La voce dei dissidenti russi ieri è stata presente in più modi: attraverso le parole dell’attivista Alexander Belik che ha parlato a nome dei disertori della guerra del regime, e dell’associazione War Resisters International. Attraverso le parole dal palco di Andrea Riccardi presidente della Comunità di Sant’Egidio, che ha ricordato l’importanza dell’accoglienza verso chi scappa dalla Russia per non combattere la guerra. Attraverso la presenza dei settori della sinistra antistalinista, come il Comitato Stop alla Guerra in Ucraina che ha avuto il coraggio di manifestare per primo, il 7 ottobre scorso, davanti all’ambasciata russa contro la guerra. Germano Monti, uno degli animatori del comitato e storico militante di sinistra, da anni feroce oppositore del mondo rossobruno che si schierò fattualmente con Putin già ai tempi della rivoluzione siriana, quando l’autocrate russo fu essenziale perché il dittatore Bashar al Assad attuasse un genocidio contro il suo stesso popolo, ricorda a MicroMega che “questa manifestazione è la prima, dall’inizio dell’invasione, in cui le grandi forze di sinistra in questo Paese esprimono rispetto per la resistenza ucraina. Fino a qualche giorno fa intellettuali molto noti dicevano che la resistenza ucraina non esisteva, dimenticandosi che anche la resistenza italiana si collocava nell’ambito di uno scontro fra eserciti.” Il riferimento implicito di Monti è alle dichiarazioni recenti fatte da Michele Santoro in una trasmissione di La7. Santoro è uno di quelli che sembra ancora molto attaccato all’idea di una guerra interimperialistica in cui il vero nemico dell’umanità è la NATO. La manifestazione di ieri non lo ha assecondato. Come non ha assecondato nessuna delle beghe politiche di bassa lega che sui media oggi portano in primo piano ciò che in primo piano non è stato: la presenza del PD e le contestazioni – inutilmente volgari nei toni – a Enrico Letta, il ruolo di Giuseppe Conte, o la patetica contromanifestazione di Milano voluta da Carlo Calenda.

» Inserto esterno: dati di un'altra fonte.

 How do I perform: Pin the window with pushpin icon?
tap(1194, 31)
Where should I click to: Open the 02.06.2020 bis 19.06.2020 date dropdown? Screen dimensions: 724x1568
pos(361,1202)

Tutti elementi di nessun valore in una piazza che non è stata quella dei partiti, ma è stata quella della società democratica. Della sua pluralità, delle sue divergenze e assonanze, delle sue esigenze di pace, del suo bisogno di speranza e di darsi forza ritrovandosi insieme. Se proseguirà il dibattito sui grandi nodi tuttora fortemente irrisolti della solidarietà con il popolo ucraino, della differenza fra ritiro e cessate il fuoco, della necessità di costruire un’Europa più protagonista politicamente nel mondo e nelle prospettive di pace, del disarmo non inteso come “non mandare armi a chi resiste” bensì come contrasto agli interessi dell’industria militare – oggi rappresentata persino dai Ministri – e allo strapotere del controllo militare sui territori, compreso sul territorio italiano; se su tutto questo le persone e le realtà associate saranno in grado di continuare a discutere senza squalificarsi reciprocamente, senza violenza o volgarità, ma ascoltandosi, potrà allora proseguire l’opera di quella intelligenza collettiva democratica, di sinistra, per la pace la solidarietà e la giustizia sociale di cui così tanto abbiamo tutti e tutte bisogno.
Di Mattia Feltri, La Stampa Qualche anno fa un amico mi suggerì di scrivere una biografia di Silvio Berlusconi. In cui sia dentro tutto, mi disse, una biografia in mille pagine,...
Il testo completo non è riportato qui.